Dear Mr. Chairman: The Congressional Budget Office has
prepared the enclosed cost estimate for H.R. 1038, the Public
Lands Fire Regulations Enforcement Act of 2003.
If you wish further details on this estimate, we will be
pleased to provide them. The CBO staff contact is Megan
H.R. 1038--Public Lands Fire Regulations Enforcement Act of 2003
CBO estimates that H.R. 1038 would not significantly affect
the federal budget. The bill would increase both revenues and
direct spending by less than $500,000 a year. H.R. 1038
contains no intergovernmental or private-sector mandates as
defined in the Unfunded Mandates Reform Act and would impose no
costs on state, local, or tribal governments.
H.R. 1038 would increase fines and imprisonment terms for
violating fire regulations on certain federal lands. The bill
would authorize the Secretary of Agriculture and the Secretary
of the Interior to spend, without further appropriation,
amounts received from such fines to reimburse the appropriate
department for certain costs incurred to respond to fires,
rehabilitate damaged lands, and increase public awareness of
legal requirements regarding the use of fire on public lands.
Under current law, collections of such fines are recorded
in the budget as governmental receipts (revenues) and are
deposited in the Crime Victims Fund and later spent. Based on
information from the Department of the Interior and the Forest
Service, CBO estimates that increasing those fines and
authorizing the agencies to spend them would increase revenues
and direct spending by less than $500,000 annually. We also
estimate that any increased costs for prison operations, which
would be subject to appropriation, would not be significant.
The CBO staff contact for this estimate is Megan Carroll.
This estimate was approved by Peter H. Fontaine, Deputy
Assistant Director for Budget Analysis.
COMPLIANCE WITH PUBLIC LAW 104-4
This bill contains no unfunded mandates.
PREEMPTION OF STATE, LOCAL OR TRIBAL LAW
This bill is not intended to preempt any State, local or
CHANGES IN EXISTING LAW
If enacted, this bill would make no changes to existing
ADDITIONAL VIEWS OF REPRESENTATIVE JAY INSLEE
H.R. 1038, as reported by the Committee, is well-intended
but seriously flawed legislation. While I agree with the
sponsor's goal of deterring violations of federal regulations
to prevent fires on national forests and public lands, the bill
as presently written does not achieve that goal and instead
would complicate and even discourage law enforcement.

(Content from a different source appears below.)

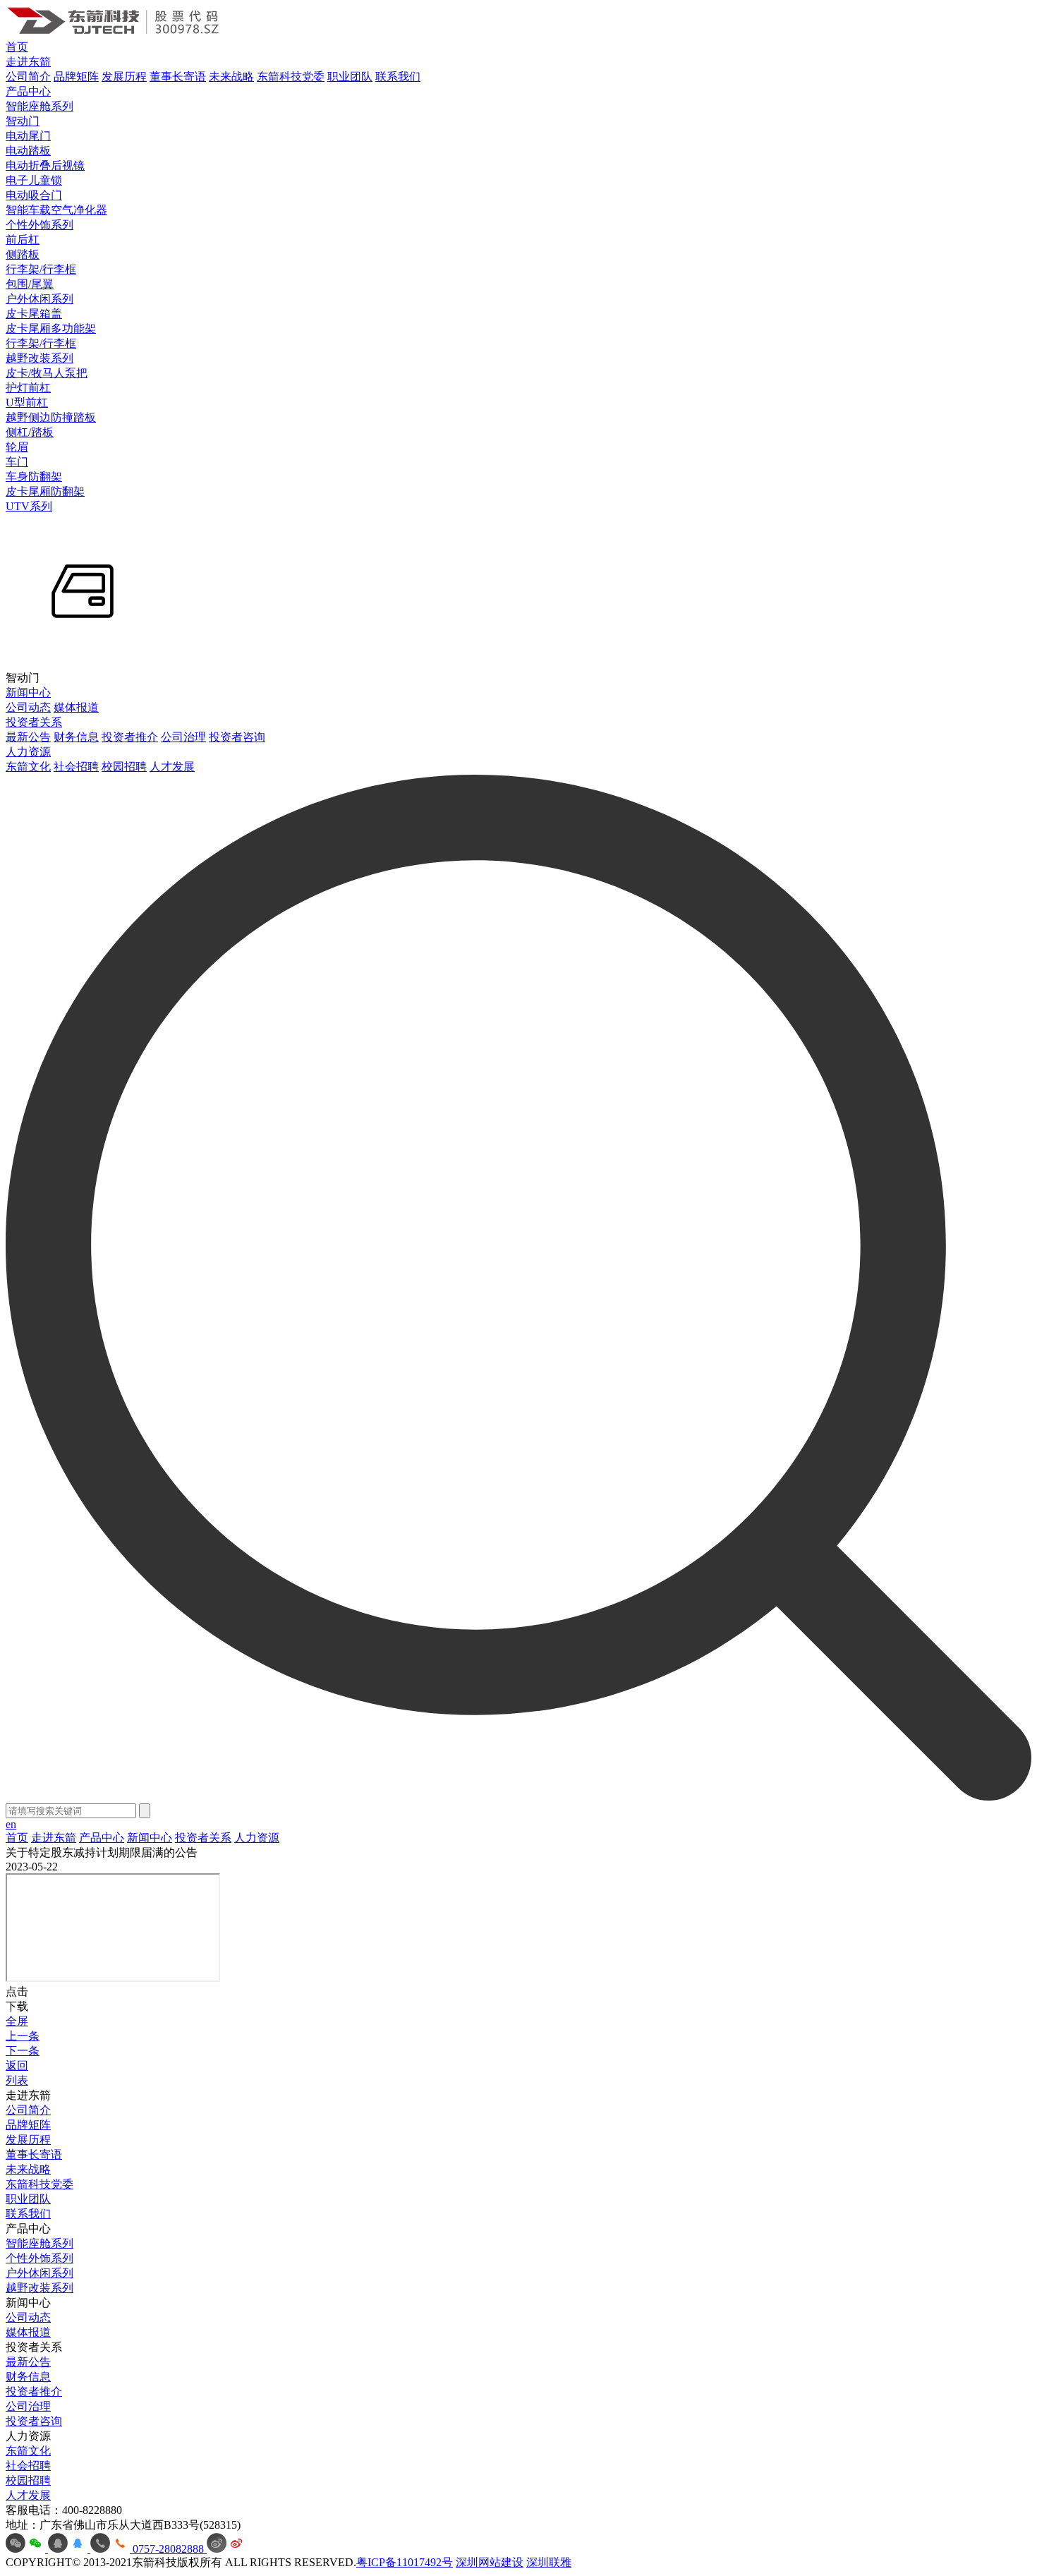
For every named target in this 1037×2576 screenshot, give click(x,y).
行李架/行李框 (41, 269)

In a letter dated July 7, 2003, the U.S. Department of
Justice detailed a number of serious concerns about H.R. 1038.
Significantly, the Department notes that the increased prison
term set forth in the legislation would guarantee every
defendant a right to a jury trial under the Sixth Amendment to
the United States Constitution, no matter how trivial the
offense. Similarly, the proposed minimum fine of $1,000 may
result in more challenges in court by those ticketed, draining
both prosecutorial and court resources. Ironically, it could
discourage the National Park Service or Forest Service law
enforcement officers from issuing a citation notice or ticket
for routine offenses.
As a former prosecutor in the State of Washington, I am
particularly concerned about the Congress acting haphazardly to
tie the hands of law enforcement officers and to further clog
the courts with cases involving minor infractions.
At the markup of H.R. 1038, however, the Chairman assured
Members that the legislation will be amended to address the
Department of Justice's concerns when it is considered on the
floor of the House. I preferred that the Committee postpone
markup instead of knowingly reporting a flawed bill. But
relying on the Chairman's assurance, I look forward to
participating in the process of developing those amendments
prior to it coming before the House.